Queries
Fetch feature values via online queries
Online queries access or compute feature values for a single feature set in real time. The term “real time” is a little vague—what it means is that responses (even though they might need to compute features on new data) should seem practically instantaneous.
However, online queries don’t only perform data retrieval, they also store the results of the features that they compute. This provides visibility and long-term tracking into the features you are generating. In this section, we provide a high level overview of how online queries compute and record their outputs.
Chalk responds to online queries by getting and executing a query plan.

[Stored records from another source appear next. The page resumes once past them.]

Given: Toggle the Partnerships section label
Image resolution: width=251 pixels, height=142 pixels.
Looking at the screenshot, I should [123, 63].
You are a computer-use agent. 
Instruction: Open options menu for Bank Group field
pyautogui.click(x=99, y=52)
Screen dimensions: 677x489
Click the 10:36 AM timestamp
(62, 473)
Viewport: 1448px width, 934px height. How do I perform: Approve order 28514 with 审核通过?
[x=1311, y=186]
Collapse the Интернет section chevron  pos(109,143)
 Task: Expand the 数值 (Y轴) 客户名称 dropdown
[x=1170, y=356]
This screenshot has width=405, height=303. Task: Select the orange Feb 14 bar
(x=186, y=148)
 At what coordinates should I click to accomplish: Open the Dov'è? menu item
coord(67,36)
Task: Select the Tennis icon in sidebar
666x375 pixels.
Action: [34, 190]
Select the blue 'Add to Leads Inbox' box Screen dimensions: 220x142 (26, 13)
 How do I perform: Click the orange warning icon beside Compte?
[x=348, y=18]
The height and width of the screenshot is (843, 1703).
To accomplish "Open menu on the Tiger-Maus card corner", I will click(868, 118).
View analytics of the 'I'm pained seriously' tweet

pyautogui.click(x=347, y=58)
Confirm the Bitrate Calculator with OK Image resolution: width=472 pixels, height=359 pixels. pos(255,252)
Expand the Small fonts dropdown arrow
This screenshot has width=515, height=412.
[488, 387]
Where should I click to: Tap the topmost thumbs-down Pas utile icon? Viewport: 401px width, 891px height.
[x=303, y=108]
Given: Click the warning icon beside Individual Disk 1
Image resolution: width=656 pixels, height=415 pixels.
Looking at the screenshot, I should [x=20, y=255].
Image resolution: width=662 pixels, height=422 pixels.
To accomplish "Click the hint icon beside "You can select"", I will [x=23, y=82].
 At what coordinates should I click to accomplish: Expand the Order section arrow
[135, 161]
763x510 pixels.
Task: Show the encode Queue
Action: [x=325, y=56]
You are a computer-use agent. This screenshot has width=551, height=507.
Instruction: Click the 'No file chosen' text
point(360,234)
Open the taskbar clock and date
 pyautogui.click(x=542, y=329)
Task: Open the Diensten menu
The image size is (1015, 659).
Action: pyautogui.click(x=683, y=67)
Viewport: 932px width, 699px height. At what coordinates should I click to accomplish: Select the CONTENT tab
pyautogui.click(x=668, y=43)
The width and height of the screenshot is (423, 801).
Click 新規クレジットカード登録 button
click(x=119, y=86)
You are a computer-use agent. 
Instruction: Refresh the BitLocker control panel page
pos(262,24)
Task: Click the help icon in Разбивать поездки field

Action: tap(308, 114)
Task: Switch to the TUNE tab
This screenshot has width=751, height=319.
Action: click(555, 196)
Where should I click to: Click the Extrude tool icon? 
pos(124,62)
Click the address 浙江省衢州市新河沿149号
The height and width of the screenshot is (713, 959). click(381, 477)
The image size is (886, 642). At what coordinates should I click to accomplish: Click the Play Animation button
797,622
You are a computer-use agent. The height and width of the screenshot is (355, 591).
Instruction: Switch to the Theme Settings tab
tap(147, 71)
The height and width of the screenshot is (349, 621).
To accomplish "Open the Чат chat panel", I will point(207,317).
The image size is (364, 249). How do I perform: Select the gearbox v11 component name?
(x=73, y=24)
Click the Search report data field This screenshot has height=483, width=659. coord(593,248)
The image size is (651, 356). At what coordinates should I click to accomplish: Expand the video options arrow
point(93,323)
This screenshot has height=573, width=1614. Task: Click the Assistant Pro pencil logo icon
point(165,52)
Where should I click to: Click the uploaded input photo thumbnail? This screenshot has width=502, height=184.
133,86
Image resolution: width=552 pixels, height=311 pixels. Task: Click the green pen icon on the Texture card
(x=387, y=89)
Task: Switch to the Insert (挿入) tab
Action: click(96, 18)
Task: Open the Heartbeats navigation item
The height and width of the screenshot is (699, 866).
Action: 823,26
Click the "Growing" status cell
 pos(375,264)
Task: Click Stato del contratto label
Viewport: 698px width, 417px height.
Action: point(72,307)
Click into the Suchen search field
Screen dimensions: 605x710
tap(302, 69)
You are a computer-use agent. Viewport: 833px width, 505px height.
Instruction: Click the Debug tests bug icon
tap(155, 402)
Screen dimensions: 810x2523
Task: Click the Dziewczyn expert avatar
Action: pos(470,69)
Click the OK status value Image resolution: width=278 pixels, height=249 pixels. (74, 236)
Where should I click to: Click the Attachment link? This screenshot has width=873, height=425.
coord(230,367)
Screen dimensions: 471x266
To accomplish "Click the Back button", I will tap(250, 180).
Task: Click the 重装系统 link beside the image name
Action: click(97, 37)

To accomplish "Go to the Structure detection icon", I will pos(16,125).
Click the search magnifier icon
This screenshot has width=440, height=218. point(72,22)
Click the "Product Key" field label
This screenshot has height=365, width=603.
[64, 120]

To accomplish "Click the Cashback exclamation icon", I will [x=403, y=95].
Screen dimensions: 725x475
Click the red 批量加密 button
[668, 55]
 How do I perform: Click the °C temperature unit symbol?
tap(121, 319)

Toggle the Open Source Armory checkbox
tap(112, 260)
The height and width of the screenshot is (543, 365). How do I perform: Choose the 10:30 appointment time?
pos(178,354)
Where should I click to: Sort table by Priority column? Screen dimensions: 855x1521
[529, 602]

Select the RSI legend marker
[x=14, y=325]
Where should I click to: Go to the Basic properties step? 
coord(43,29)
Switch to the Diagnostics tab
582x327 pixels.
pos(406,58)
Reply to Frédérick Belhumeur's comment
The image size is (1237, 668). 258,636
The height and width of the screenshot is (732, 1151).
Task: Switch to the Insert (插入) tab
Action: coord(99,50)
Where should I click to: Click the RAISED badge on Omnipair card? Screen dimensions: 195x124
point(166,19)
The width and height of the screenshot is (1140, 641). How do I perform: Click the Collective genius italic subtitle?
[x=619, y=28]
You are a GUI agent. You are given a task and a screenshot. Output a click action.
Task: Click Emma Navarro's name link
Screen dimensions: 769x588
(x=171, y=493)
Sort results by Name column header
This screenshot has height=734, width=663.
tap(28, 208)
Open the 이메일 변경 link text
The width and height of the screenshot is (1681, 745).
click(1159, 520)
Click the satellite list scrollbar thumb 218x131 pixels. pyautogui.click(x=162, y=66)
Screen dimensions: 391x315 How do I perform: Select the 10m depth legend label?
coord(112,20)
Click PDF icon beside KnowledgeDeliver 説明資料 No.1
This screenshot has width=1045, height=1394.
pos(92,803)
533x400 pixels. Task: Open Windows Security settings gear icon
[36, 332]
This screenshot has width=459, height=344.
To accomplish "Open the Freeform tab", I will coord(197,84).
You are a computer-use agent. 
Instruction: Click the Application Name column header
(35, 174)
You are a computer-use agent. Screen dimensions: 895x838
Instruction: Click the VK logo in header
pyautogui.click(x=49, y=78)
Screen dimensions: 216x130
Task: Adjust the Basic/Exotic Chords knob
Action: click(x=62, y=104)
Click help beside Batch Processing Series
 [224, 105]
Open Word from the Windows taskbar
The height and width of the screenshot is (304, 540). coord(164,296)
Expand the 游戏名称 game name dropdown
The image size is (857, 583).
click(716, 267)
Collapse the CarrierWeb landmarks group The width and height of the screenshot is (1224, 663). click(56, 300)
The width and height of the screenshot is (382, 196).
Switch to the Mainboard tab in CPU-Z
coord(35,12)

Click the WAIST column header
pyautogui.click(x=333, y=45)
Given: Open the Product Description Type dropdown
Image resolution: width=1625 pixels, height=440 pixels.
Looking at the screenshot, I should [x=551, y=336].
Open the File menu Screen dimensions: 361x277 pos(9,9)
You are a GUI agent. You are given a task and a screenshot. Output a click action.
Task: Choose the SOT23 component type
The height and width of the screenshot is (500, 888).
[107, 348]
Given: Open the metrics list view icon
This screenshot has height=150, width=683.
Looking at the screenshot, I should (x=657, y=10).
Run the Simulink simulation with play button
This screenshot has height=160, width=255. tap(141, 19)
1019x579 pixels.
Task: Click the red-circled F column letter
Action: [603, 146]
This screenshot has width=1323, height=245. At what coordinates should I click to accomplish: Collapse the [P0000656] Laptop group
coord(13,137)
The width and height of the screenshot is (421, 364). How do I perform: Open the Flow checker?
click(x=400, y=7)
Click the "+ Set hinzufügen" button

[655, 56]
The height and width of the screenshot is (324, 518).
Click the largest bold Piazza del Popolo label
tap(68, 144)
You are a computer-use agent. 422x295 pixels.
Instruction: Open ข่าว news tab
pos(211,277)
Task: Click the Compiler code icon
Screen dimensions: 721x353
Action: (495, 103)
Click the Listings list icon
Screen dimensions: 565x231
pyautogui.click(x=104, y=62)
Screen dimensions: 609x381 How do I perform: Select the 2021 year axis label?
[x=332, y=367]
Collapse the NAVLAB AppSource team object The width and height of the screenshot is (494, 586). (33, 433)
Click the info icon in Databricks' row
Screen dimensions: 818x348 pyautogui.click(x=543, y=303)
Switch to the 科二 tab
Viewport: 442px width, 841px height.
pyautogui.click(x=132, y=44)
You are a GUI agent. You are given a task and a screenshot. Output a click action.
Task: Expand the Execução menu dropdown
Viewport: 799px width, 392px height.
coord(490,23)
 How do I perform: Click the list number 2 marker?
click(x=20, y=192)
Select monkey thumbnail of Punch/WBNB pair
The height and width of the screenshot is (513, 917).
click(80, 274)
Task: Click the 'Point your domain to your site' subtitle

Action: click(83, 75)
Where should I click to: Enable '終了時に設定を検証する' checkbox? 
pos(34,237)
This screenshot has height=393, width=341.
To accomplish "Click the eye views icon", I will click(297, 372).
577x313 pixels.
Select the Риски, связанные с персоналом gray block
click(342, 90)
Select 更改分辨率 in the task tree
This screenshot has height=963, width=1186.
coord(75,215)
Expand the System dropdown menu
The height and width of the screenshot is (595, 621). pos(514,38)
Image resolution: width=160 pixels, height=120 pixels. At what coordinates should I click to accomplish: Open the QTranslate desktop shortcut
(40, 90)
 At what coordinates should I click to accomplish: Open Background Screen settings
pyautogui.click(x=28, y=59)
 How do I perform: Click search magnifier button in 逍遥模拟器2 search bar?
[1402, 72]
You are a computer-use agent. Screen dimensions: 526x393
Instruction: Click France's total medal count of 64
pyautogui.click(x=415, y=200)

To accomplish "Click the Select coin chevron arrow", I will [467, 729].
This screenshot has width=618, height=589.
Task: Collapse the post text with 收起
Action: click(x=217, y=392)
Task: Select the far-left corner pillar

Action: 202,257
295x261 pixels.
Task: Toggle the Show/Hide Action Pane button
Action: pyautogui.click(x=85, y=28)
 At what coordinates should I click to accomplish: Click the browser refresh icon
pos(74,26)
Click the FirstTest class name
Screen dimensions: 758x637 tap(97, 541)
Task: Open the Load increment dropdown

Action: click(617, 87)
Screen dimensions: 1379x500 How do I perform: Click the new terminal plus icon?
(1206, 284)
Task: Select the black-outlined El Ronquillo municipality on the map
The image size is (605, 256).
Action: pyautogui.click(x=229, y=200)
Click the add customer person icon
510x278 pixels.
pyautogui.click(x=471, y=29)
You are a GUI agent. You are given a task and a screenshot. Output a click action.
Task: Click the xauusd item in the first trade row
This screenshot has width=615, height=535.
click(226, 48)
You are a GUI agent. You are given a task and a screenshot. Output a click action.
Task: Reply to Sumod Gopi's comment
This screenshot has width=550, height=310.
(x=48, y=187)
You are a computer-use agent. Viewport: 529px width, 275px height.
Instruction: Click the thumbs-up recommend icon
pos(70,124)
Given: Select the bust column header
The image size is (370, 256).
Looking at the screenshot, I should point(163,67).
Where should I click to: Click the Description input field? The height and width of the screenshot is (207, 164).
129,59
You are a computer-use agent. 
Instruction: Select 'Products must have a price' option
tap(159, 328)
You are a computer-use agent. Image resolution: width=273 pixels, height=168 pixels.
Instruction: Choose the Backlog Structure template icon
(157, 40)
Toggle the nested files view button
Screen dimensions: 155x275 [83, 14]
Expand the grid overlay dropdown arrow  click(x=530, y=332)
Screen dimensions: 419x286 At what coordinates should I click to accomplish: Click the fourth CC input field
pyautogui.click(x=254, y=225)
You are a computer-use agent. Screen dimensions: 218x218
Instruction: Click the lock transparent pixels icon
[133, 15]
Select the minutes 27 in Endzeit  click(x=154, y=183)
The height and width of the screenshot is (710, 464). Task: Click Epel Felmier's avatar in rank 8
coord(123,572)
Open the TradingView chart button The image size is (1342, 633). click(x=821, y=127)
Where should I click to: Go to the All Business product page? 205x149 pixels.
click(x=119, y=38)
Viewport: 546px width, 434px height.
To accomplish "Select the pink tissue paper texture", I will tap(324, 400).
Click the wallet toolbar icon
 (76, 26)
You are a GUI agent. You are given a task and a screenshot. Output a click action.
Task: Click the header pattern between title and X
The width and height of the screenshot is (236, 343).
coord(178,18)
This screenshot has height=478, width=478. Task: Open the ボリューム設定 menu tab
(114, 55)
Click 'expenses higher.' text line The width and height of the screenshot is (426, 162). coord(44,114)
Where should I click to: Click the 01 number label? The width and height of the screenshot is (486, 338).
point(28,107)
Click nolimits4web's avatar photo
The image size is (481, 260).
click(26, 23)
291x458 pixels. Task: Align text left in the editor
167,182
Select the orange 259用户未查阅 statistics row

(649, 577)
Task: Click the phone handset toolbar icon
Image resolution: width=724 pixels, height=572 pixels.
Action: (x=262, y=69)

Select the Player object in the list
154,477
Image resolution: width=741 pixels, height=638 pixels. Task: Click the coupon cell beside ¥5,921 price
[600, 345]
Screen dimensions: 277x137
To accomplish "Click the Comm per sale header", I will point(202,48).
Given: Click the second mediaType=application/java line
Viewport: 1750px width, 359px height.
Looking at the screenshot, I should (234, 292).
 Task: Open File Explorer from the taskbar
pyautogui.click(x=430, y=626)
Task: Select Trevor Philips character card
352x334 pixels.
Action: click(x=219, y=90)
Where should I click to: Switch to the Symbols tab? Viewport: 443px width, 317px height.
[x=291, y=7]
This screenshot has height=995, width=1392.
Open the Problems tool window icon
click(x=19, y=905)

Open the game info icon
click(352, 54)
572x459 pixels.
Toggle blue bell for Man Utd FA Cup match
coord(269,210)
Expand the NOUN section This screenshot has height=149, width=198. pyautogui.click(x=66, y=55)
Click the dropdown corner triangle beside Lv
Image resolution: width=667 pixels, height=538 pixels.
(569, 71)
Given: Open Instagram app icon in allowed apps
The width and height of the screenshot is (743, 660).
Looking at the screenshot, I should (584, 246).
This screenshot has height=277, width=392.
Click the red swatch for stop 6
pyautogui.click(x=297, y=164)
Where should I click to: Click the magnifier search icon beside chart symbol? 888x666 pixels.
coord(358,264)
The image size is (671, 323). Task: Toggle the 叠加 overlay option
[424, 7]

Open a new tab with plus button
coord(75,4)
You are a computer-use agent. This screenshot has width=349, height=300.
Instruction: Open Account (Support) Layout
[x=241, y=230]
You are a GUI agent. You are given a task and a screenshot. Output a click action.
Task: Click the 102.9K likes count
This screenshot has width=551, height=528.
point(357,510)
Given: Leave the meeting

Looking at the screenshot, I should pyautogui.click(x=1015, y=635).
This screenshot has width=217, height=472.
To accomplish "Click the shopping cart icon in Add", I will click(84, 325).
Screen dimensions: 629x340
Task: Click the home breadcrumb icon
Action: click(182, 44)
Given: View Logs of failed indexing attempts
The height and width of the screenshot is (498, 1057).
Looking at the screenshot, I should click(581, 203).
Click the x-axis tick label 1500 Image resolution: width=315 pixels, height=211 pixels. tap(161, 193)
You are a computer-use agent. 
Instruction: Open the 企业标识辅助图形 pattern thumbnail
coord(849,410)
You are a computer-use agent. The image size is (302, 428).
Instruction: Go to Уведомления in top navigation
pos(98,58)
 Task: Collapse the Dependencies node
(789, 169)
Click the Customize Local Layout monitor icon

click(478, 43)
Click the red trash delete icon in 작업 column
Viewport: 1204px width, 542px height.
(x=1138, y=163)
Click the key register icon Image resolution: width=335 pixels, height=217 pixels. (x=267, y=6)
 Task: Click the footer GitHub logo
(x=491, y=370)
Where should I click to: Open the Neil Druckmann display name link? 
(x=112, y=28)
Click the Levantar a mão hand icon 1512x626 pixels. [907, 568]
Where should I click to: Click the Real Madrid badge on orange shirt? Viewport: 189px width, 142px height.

A query plan is a sequence of tasks, some of which can be executed in parallel, that will produce a target output. Although a simplification, your resolvers are a subset of these tasks. Consider the following feature class and resolvers:
from chalk.features import features
@features
class User:
id: int
name: str
is_palindrome: str
is_short: bool
palindrome_and_short: bool
@online
def get_is_palindrome(name: User.name, User.backwards_name) -> User.is_palindrome:
return name == name[::-1]
@online
def get_is_short(name: User.name) -> User.is_short:
return name.len() < 3
@online
def get_is_short_palindrome(is_short: User.is_short, is_palindrome: User.is_palindrome) -> User.is_short_palindrome:
return is_short and is_palindrome
If you were to begin assembling a dependency graph for the features. You would wind up with something like the following:
┌───────────┐
│name │
└┬─────────┬┘
┌▽───────┐┌▽────────────┐
│is_short││is_palindrome│
└┬───────┘└┬────────────┘
┌▽─────────▽────────┐
│is_short_palindrome│
└───────────────────┘
When you run an online query, such as:
chalk query --in user.id=1 --in user.name=bob --out is_short_palindrome
Chalk constructs a plan for how to “solve” this query. This query plan is viable for other queries with the same input and output features.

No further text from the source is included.